[Requests]
a) In the Euler identity comments, what other name is given for 2 pi?
b) Please extend the Euler identity comments with a few more replies that pick up after the last one shown.

── Document passage ──

Why cant the politicians just stop quarreling and appreciate this beauty...

@ElectroMagneticWeak what beauty? it misses by 1. if the equation rounded up nicely then fair enough but it has to add 1 to make sense. oh thats right.. we will just add this little 1 here i will grab it from thin air and the equation all makes sense now. pffft maths is phoooey

@plasticspastic201

Just FYI:

if you raise it to Tau (a.k.a. 2 pi) power then you'll get one...

THAT'S HOW HE PROVED IT!

I've been looking at this equation for the past month or so. And I've been trying to understand some sort of proof.

THIS HELPS! Thank you. Thank you. Thank you for posting.

Thumbs up if you're watching this in the year X , for arbitrarely large values of X.

Euler is definitely my favorite matematician,the graph theory,the modern function notation....this identity....he could have done more,but one lifetime just wasn't enough.

I disliked the quote by Gauss essentially saying "if you didn't get this at first, you can never be the best" - but the rest was wonderful.

In my view a first-class student will vigorously pursue what they don't understand - regardless of their initial intuition.

@Cyphlix first class mathematicians is different from first class student. That kind of mathematicians are rare and have an incredible talent to see patterns, hence I think there is a lot truth in his words. Admittedly I myself didn't see proof with taylor series(nobody teaches them in 10th grade). Only hypocrite would compare himself with Tao Willes Poincare Cantor or any other prodigious mathematician. They are first-class for a reason don't you think so? :)

───
── Supplied data ──

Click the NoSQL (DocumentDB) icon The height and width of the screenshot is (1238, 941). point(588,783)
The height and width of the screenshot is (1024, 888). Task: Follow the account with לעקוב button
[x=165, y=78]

───

[Outputs for the tasks]
a) Tau

b)
@Shefleris Nevertheless a passionate student will achieve a lot in his carrier.

About Gauss saying that if this were not immedietly apparent to a student they would never be a first rate mathematician - can any mathematician actually "comprehend" this with intuition ?

Beautiful



I'm sure it's a problem with me and not the maths, but I just can't see it.

@ILiveForScience It feels like it should not be the case. Imagine 2*2, 3*3. Some can stretch themselves to 3.4*3,4. But what does it mean to raise a number to the power of SQRT(-1)? No human on Earth can visualize it. You cannot hold it, or touch it. Yet, it exists in atoms, at the heart of quantum mechanics. How the heck does pi have anything to do with it - it shouldn't be there!

And all that somehow equals a negative REAL positive number? My God.. it's beautiful!

I'll never get tired of seeing Euler's Identity proved. Never. 

loved it

2.17^sqrt-3.14 = -1

wat?

@Zander101084 its sqrt(-1)*3.14

and it comes from the expression e^ix =cos x +isin x which was shown in this video

substituting x= pi in this equation we get e^i(pi)=-1

p.s. please done equate pi to 3.14 and e to 2.17 the point of calling them irrational numbers is lost

pi in this equation means the angle and not as a constant as shown in the description.

In this equation, Pi is not the ratio of Circumference to Diameter. Rather it is the angle in radians of a semicircle. So, I am sorry, the video is misleading. This is truly a beautiful equation, but it is also a very misunderstood equation.

@salilgaonkar You have to re grasp basic geometry and arithmetic. Radian measure comes from varying values of pi which is defined as the ration of c to d.

@floopsie666 Well, if Pi in this case is a number (approximately equal to 3.1415...., which is the ratio of c to d as you state), then here is a fallacy that follows:

e^(I*pi) = -1 . Therefore squaring both sides, e^ (2i*pi) = 1. Taking log to the base e of both sides, we get

2i*pi = ln(1). But ln(1) = 0. Therefore, 2*i*pi = 0, which is absurd. Therefore pi in this case is not a number it is an angle.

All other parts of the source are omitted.